Au bout d’un moment, Alain Lambert se pointe, sanglé dans un imperméable anglais à épaulettes. Il a l’air d’un vieux major écossais carbonisé par le whisky et les années de service. Il regarde sa montre, commande une conso et se met à attendre.
Je vais finir par bicher une arthrose de la nuque à force de me pencher sur son problème, à cet homme. Pourquoi ai-je la désespérante sensation de perdre mon temps ? Comme si, tous, victimes et policiers, nous étions les interprètes d’une comédie mal ficelée. Ça bat à mes tempes. Je me sens devenir mauvais. J’aigris. Tout à coup, je me lève et fonce à la table de Lambert.
Il blêmit en m’apercevant.
— Mais comment, vous…
— Oui, je ! Venez avec moi !
— Oh ! non, je vous en conjure, vous risquez de tout faire capoter.
— Je ne le pense pas, venez !
Je dépose un billet sur sa table pour douiller son scotch (c’était du whisky, sa conso) et l’entraîne dans la nuit où grommelle un vent mouillé qui a des sautes d’humeur et flanque des claques aux carrosseries des tires rangées sur le parking.
— Ecoutez, commissaire, si je ne vous ai rien dit…
— Pas la peine de vouloir m’expliquer, si je ne comprenais pas ça, je ne mériterais pas la superbe paire de couilles que je trimbale dans mon Kangourou.
— Vous m’aviez mis sur table d’écoute ?
— J’espère que vous n’en doutiez pas ?
— Effectivement je…
Nous atteignons sa Rolls, remisée à vingt mètres de ma R 25.

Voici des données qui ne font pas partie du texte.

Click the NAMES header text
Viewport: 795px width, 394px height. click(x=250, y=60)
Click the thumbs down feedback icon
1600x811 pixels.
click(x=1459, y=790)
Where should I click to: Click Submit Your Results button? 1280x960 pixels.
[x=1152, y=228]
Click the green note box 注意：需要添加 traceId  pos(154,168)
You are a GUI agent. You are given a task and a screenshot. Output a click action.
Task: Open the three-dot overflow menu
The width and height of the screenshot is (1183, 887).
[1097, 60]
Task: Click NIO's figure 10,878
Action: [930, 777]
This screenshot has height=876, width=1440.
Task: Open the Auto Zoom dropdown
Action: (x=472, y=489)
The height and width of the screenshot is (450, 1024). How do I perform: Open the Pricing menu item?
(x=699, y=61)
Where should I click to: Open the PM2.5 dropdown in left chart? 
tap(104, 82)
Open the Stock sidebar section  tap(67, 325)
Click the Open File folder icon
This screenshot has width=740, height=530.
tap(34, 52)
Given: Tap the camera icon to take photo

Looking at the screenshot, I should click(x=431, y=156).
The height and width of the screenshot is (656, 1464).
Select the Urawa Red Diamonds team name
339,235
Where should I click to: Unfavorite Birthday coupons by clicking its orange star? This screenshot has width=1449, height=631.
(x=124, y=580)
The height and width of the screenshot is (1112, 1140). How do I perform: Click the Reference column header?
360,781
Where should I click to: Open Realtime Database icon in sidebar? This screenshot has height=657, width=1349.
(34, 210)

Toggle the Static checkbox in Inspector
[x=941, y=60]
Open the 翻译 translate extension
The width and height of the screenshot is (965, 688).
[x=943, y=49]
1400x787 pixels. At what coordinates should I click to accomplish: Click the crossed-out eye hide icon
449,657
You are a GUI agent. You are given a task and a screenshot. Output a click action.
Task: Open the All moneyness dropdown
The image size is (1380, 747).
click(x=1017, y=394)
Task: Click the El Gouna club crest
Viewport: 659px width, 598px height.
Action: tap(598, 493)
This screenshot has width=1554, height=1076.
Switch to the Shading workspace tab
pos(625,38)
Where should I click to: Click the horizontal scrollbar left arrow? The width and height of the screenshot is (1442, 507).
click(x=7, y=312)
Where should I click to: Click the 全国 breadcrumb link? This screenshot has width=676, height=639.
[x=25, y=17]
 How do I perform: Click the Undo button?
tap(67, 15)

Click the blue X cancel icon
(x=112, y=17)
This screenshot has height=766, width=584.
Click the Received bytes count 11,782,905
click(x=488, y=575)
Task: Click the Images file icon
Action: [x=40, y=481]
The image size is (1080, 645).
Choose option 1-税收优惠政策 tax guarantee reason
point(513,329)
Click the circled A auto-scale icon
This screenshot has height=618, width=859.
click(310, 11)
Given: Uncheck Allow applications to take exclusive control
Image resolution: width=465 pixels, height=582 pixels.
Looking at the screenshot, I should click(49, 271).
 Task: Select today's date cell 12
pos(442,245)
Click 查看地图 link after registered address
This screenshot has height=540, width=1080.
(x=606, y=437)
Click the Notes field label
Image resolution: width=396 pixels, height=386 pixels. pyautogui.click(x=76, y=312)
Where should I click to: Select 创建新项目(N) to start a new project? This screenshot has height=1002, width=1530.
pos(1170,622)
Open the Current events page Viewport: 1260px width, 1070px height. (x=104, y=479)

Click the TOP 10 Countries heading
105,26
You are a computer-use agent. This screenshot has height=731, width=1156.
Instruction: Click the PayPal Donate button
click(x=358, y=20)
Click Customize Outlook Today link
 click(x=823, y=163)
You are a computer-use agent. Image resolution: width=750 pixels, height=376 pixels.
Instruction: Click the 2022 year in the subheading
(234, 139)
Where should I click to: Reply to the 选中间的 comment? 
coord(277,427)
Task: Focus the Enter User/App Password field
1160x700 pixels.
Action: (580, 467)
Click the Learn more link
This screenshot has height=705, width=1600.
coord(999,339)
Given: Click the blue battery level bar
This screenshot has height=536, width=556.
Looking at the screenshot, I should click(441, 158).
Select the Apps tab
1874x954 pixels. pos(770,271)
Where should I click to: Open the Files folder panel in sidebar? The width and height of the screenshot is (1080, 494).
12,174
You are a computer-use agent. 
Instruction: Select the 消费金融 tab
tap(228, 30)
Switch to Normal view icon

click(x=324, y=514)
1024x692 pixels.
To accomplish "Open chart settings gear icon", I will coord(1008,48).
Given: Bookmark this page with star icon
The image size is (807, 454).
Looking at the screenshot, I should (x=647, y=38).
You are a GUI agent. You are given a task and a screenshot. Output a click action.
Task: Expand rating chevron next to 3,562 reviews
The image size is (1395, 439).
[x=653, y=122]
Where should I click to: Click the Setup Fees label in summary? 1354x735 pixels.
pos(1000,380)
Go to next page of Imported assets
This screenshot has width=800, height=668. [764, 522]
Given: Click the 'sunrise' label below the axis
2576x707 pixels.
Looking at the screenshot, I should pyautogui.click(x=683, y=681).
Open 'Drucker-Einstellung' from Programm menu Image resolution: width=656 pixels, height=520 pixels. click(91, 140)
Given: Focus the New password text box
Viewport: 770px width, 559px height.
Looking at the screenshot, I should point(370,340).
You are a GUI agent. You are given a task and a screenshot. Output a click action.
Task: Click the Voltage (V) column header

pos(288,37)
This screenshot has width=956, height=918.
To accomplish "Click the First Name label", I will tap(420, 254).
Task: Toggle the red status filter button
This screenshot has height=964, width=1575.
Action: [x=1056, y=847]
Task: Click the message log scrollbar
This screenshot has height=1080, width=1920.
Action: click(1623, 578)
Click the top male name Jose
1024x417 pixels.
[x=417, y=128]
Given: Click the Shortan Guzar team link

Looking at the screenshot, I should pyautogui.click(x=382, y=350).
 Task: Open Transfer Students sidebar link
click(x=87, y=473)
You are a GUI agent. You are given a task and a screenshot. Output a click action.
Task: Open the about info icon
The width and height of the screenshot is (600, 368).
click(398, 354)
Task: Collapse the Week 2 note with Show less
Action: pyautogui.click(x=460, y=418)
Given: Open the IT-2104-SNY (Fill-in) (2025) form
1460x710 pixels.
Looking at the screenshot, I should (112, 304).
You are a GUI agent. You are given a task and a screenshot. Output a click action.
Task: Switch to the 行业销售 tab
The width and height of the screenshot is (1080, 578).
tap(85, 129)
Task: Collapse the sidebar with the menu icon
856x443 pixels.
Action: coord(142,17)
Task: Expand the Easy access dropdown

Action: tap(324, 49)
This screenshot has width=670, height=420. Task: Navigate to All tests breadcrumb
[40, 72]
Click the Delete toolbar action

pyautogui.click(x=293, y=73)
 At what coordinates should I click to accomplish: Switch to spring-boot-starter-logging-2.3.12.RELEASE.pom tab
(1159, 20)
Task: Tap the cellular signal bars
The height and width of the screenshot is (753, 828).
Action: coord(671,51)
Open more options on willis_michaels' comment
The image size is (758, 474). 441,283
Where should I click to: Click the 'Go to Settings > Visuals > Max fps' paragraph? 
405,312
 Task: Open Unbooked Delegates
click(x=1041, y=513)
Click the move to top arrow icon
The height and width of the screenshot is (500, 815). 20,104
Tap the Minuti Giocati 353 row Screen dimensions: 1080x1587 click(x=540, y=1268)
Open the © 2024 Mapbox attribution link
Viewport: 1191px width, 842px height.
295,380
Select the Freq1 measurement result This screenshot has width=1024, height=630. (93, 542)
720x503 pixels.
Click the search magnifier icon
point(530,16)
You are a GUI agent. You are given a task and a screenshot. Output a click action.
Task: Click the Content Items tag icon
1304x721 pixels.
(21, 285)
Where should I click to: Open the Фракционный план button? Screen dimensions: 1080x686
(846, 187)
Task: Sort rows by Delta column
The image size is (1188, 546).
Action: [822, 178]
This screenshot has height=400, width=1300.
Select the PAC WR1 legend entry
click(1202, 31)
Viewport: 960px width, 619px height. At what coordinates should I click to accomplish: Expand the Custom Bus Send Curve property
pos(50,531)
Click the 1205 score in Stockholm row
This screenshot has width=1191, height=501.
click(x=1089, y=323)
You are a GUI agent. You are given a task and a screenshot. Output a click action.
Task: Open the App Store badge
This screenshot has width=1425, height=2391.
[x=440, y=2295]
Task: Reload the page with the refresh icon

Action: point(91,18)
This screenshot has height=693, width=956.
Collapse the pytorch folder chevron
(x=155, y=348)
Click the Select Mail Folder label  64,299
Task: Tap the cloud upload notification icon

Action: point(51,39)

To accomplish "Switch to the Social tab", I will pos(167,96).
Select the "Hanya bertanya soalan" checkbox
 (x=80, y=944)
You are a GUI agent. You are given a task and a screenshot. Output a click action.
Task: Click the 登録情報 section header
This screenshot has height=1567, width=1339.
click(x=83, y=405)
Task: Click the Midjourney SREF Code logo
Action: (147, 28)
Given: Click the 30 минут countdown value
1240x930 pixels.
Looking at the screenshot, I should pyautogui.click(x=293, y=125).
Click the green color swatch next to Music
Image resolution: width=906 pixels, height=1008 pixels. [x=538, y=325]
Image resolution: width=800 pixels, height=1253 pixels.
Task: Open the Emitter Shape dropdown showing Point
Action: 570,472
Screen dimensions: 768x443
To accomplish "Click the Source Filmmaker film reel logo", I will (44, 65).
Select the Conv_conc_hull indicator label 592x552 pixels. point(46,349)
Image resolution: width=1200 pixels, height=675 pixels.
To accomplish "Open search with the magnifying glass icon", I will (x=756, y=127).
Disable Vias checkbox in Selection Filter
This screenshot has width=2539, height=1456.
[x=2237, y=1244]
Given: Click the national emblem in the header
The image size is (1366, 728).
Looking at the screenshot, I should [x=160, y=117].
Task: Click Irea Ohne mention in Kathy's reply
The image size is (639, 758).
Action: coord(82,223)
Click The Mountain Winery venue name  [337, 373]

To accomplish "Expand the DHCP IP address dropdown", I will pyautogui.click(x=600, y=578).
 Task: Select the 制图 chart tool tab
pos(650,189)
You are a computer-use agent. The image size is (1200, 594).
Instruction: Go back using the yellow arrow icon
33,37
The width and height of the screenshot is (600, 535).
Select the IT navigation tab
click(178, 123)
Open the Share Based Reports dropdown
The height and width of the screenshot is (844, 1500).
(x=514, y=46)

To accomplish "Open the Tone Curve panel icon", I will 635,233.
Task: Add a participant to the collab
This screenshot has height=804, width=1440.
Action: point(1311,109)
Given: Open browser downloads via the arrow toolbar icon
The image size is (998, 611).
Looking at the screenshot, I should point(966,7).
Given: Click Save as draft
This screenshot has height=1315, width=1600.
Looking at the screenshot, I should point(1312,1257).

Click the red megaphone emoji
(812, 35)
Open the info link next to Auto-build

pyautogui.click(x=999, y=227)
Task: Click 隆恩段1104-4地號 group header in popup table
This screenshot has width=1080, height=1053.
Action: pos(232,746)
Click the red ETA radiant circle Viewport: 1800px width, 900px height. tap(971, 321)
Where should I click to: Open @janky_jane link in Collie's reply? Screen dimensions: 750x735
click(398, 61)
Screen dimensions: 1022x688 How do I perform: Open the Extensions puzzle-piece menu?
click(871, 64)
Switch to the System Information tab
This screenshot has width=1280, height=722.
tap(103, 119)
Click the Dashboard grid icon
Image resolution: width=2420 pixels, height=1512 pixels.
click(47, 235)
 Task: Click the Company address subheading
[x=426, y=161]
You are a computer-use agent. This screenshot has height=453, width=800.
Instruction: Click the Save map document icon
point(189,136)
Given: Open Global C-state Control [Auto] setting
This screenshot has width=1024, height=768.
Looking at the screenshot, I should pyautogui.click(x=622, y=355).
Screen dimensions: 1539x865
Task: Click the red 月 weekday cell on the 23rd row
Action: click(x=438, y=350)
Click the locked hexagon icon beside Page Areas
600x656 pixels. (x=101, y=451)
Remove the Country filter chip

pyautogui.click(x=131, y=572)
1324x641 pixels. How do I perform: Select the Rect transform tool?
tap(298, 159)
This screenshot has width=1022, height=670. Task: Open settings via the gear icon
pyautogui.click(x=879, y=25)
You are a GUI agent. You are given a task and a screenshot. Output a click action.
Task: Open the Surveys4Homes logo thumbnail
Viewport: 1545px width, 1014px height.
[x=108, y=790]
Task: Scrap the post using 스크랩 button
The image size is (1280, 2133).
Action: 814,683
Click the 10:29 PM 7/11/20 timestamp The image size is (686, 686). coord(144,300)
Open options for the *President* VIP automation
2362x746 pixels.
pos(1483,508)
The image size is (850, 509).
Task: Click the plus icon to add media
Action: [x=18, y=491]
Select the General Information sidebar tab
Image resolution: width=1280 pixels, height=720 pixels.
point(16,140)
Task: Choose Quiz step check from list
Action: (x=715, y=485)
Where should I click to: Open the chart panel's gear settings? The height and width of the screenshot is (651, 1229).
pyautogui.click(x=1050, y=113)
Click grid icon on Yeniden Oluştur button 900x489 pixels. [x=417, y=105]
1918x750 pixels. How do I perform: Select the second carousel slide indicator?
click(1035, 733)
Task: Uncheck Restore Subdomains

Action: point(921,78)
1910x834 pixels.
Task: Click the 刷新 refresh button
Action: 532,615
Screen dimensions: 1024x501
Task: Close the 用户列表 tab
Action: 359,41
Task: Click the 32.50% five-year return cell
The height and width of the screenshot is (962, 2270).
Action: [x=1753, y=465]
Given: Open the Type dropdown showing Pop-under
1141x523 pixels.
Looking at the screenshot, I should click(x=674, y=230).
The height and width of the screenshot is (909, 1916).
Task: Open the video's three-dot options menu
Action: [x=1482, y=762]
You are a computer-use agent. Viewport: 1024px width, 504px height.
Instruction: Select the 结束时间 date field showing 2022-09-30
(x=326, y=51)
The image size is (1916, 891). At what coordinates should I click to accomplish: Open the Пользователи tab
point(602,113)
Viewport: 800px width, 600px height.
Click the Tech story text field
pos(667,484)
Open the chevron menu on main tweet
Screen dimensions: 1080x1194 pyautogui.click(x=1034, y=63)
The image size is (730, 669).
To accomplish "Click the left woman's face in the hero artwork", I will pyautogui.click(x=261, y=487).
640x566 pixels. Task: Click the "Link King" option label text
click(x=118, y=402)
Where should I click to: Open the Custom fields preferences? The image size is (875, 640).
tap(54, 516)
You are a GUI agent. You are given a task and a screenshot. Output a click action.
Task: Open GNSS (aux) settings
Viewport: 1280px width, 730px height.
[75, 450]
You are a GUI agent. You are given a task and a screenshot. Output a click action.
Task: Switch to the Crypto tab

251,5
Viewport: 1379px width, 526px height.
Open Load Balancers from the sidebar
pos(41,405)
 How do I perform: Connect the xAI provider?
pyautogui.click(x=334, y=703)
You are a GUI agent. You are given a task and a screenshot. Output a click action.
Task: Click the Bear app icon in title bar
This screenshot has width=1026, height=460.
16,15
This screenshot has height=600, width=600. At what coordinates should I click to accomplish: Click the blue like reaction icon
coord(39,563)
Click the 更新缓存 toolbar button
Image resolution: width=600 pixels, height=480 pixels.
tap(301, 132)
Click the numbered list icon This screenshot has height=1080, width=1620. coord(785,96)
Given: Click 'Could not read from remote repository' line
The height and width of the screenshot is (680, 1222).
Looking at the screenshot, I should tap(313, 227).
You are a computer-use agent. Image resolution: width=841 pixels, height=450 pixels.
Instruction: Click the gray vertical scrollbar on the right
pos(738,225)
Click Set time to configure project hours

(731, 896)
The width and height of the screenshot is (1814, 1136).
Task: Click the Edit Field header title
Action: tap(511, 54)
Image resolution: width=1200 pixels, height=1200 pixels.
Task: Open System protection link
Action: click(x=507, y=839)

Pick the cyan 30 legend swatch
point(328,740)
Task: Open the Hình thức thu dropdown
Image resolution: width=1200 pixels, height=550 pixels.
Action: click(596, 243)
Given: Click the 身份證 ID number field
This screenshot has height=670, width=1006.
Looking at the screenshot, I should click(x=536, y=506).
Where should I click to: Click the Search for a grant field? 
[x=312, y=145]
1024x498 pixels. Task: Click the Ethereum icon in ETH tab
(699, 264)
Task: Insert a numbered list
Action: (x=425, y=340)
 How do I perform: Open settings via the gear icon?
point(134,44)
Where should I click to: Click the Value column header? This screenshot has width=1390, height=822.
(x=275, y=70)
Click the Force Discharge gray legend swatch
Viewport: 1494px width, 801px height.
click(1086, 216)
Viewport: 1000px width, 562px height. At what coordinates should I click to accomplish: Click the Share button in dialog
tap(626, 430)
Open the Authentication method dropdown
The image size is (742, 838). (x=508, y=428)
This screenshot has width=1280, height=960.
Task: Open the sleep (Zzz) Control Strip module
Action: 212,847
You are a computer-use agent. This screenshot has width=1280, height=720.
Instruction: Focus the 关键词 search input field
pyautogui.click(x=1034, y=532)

— Ouvrez le coffre, monsieur Lambert.
Il déponne. Sur le revêtement de moquette beige se trouve une méchante valise métallique, guillochée, avec une poignée en matière plastique merdique.
— Maintenant, ouvrez cette mallette.
Lambert fait jouer le double fermoir quincaillesque et soulève le couvercle. L’abondante lumière du coffre nous découvre une pile de revues luxueuses sur papier couché.